He left, and I was alone with the quiet and the heavy book. I slid it closer, its stiff cover groaning in protest. The first page I turned to held a chillingly precise ink illustration of a “Silent Scourge.” The text described a skeletal horror with unnervingly long, scythe-like claws. Though deaf, it could sense the faintest whisper of mana, possessed blinding speed, and had vision that far surpassed any mortal’s.
I flipped past more monstrous creatures, my stomach twisting, until a new heading stopped me: The Ancient Ruins.
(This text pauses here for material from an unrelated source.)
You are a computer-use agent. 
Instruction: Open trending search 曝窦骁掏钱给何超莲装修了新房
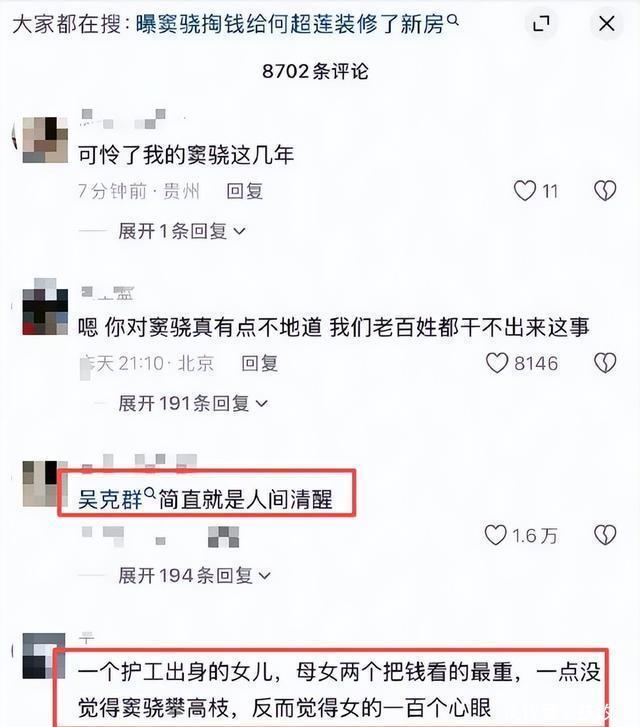[x=290, y=24]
The writing within, it said, was in a language lost to time, decipherable by only a handful of scholars.
“Legend holds that great secrets are protected within the ruins,” I read aloud, my voice a bare murmur, “but as entry has proven impossible, this remains purely hypothetical.” Secrets meant to stay buried.
Sighing, I closed the book. I rested my head against the back of the chair and closed my eyes, overwhelmed. The only sounds were my own breathing and the steady, rhythmic pacing from Cassius’s room. After a long moment, I sat up, resolve hardening in my spine. I grabbed the book one last time, flipping to the weathered page on Eldorain and burning the details into my memory.
“Okay,” I murmured to the empty room. “Ready.”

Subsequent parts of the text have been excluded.